Supplied data>
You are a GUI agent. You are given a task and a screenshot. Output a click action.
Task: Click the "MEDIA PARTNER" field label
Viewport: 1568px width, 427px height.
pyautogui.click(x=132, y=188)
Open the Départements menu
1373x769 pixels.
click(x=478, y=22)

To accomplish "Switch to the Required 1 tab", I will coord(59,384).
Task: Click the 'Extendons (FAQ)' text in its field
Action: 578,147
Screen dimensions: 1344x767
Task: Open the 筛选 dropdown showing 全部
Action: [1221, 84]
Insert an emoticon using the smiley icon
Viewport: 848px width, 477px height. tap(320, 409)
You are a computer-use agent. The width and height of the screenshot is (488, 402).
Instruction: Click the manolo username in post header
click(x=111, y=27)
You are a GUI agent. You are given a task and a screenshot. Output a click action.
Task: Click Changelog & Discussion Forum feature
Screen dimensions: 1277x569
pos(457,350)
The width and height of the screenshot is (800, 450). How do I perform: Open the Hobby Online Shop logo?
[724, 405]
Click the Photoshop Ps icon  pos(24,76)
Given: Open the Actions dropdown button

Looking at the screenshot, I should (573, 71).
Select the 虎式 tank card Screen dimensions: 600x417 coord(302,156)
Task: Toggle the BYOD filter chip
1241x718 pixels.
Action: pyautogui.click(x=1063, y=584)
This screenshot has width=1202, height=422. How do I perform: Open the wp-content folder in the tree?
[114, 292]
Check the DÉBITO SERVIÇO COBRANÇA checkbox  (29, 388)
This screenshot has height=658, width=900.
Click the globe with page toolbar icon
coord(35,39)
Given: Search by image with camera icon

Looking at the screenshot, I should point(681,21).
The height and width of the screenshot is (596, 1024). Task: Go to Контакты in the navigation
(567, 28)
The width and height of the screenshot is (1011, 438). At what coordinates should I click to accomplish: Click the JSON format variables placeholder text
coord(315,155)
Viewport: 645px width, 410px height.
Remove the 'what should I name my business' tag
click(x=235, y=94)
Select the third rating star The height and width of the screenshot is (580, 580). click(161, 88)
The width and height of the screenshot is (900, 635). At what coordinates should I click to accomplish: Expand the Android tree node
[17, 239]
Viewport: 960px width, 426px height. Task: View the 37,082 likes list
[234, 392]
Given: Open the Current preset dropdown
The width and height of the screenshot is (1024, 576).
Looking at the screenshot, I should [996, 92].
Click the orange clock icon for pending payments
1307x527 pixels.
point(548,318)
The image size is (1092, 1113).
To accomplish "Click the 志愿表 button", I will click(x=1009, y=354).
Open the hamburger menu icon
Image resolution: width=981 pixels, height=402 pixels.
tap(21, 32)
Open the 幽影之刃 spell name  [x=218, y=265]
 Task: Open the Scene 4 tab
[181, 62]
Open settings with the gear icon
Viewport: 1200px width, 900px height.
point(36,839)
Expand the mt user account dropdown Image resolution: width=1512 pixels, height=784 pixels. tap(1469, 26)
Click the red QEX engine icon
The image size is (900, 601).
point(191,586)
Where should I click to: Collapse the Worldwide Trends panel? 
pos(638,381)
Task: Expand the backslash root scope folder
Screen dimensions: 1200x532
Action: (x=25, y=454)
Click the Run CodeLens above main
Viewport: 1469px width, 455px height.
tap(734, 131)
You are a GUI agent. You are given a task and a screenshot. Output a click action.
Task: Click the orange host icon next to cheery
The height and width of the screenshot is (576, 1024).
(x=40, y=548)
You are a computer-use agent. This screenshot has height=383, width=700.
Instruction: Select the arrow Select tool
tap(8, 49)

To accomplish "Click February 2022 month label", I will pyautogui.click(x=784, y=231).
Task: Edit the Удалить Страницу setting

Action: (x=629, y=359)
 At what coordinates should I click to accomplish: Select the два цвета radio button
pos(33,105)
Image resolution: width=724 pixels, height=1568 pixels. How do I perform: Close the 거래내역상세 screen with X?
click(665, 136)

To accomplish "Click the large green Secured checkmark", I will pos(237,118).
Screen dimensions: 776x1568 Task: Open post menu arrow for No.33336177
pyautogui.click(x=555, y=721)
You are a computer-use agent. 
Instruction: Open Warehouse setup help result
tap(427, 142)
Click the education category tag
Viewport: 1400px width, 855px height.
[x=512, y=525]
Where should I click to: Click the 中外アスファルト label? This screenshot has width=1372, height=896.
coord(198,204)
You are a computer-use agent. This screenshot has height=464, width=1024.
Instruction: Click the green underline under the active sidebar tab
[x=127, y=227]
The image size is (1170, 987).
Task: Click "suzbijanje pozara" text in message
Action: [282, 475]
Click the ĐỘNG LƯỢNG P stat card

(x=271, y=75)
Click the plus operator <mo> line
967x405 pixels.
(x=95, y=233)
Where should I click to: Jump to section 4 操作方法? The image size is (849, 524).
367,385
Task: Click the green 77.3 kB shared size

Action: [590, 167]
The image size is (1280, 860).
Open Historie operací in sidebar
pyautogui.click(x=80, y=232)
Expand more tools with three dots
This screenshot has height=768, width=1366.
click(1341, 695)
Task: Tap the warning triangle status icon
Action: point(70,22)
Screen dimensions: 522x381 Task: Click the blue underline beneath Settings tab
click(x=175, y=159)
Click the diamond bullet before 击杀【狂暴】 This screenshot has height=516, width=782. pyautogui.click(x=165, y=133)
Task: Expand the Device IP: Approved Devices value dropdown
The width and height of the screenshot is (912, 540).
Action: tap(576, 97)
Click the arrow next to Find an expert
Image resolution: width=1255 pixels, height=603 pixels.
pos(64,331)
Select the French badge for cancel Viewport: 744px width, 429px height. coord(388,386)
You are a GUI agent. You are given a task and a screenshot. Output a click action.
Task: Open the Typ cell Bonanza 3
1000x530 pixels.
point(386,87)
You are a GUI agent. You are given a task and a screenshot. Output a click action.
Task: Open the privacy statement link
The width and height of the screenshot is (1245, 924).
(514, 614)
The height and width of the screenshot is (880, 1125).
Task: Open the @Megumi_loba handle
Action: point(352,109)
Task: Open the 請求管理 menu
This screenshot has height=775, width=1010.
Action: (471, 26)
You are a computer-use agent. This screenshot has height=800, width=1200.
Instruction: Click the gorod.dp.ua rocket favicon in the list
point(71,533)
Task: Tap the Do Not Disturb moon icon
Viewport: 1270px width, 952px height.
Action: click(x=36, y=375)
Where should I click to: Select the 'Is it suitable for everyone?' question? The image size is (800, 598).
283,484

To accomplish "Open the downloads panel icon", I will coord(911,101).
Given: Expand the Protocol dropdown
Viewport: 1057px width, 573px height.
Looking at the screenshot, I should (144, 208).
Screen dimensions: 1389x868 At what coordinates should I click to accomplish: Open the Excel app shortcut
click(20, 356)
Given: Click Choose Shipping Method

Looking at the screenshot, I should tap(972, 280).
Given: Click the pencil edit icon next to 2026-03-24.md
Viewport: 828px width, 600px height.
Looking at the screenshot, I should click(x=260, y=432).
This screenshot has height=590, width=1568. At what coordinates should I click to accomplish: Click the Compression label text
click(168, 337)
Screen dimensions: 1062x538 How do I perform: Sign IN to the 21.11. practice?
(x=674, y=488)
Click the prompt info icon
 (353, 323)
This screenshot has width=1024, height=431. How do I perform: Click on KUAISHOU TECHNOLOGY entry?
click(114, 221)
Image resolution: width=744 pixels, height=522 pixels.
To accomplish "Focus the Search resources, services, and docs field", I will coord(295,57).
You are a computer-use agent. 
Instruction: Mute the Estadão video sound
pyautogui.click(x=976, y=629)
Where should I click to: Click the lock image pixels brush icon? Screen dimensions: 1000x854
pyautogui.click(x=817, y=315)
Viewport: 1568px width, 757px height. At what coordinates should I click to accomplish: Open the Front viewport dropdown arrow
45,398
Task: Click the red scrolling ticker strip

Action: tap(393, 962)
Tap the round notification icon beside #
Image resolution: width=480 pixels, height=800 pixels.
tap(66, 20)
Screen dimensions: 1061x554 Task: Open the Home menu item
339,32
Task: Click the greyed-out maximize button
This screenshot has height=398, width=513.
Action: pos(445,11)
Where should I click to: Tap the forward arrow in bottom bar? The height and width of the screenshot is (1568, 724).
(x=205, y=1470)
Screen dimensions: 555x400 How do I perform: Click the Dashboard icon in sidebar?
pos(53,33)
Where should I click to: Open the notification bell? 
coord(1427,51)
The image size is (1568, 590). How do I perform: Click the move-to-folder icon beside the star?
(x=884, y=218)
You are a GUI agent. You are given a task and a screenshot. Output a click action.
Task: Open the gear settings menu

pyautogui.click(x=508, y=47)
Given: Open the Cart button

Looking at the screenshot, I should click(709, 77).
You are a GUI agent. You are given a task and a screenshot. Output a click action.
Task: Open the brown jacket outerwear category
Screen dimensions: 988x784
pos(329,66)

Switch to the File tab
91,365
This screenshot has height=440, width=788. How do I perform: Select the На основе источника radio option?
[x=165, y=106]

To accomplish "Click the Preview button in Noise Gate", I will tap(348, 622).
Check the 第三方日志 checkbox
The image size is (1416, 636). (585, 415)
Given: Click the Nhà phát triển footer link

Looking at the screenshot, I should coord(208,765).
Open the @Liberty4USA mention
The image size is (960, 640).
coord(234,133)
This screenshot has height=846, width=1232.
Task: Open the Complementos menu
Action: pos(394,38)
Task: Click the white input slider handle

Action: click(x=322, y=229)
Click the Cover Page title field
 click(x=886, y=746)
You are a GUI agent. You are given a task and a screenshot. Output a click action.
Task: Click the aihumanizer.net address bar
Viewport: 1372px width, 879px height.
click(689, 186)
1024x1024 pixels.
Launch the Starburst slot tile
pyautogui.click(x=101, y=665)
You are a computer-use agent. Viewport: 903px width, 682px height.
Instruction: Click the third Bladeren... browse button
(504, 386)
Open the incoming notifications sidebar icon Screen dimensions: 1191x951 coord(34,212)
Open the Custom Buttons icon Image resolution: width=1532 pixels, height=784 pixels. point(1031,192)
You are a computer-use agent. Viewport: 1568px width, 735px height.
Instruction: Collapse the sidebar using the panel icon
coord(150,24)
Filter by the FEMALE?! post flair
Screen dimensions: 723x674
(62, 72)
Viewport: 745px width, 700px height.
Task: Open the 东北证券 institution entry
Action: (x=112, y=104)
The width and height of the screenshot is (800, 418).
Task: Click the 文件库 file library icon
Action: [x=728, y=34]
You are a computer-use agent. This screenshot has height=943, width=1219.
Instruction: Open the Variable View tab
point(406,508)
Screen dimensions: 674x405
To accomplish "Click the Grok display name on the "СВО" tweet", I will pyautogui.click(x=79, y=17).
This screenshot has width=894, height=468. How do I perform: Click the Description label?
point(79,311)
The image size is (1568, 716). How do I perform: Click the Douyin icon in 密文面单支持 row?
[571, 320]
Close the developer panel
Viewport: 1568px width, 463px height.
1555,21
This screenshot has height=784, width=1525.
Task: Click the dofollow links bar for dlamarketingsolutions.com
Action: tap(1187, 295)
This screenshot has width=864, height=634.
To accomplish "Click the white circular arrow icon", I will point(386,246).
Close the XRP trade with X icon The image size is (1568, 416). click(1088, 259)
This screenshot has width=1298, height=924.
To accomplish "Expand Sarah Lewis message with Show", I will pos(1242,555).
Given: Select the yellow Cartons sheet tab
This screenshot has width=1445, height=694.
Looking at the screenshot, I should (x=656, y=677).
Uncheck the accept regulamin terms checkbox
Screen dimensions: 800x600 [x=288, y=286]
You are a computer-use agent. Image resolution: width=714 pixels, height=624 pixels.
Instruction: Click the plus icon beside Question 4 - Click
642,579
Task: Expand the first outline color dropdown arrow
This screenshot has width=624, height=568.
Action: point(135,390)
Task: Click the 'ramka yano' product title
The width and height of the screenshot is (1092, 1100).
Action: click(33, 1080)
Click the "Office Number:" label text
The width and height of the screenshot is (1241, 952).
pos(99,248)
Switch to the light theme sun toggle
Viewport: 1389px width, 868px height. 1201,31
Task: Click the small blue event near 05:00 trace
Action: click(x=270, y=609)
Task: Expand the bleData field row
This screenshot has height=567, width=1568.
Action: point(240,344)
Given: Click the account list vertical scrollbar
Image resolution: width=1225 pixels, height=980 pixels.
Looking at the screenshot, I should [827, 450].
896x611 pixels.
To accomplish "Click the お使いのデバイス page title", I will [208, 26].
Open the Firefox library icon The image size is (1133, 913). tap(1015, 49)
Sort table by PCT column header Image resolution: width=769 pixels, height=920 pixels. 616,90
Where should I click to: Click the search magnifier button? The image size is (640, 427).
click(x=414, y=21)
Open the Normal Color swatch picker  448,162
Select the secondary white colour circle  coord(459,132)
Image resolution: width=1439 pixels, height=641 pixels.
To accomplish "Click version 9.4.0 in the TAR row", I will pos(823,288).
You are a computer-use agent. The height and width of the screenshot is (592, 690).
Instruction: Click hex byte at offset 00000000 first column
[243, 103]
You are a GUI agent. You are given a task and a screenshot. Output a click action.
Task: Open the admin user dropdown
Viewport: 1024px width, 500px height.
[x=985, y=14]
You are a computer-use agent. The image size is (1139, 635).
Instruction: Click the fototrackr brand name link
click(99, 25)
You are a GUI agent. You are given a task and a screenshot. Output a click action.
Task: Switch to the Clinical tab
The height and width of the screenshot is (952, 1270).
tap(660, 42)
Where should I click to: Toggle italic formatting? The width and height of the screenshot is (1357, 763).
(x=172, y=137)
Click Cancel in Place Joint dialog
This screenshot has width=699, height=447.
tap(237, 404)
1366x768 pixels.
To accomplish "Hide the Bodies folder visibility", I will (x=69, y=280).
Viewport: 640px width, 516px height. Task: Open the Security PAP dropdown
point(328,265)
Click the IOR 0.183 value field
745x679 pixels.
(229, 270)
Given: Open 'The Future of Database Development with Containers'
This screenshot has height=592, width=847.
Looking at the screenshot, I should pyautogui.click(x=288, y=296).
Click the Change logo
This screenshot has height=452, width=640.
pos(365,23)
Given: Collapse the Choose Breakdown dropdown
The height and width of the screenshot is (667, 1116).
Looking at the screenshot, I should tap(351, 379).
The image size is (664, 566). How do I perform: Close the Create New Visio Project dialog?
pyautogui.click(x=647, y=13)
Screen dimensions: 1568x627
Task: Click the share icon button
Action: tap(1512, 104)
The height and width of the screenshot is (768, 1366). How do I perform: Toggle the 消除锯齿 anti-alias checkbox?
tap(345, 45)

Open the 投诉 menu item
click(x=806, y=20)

Task to carry out>
Lines with the word "computer": report how many there are in the entries, as a bare number.

Worked solution>
12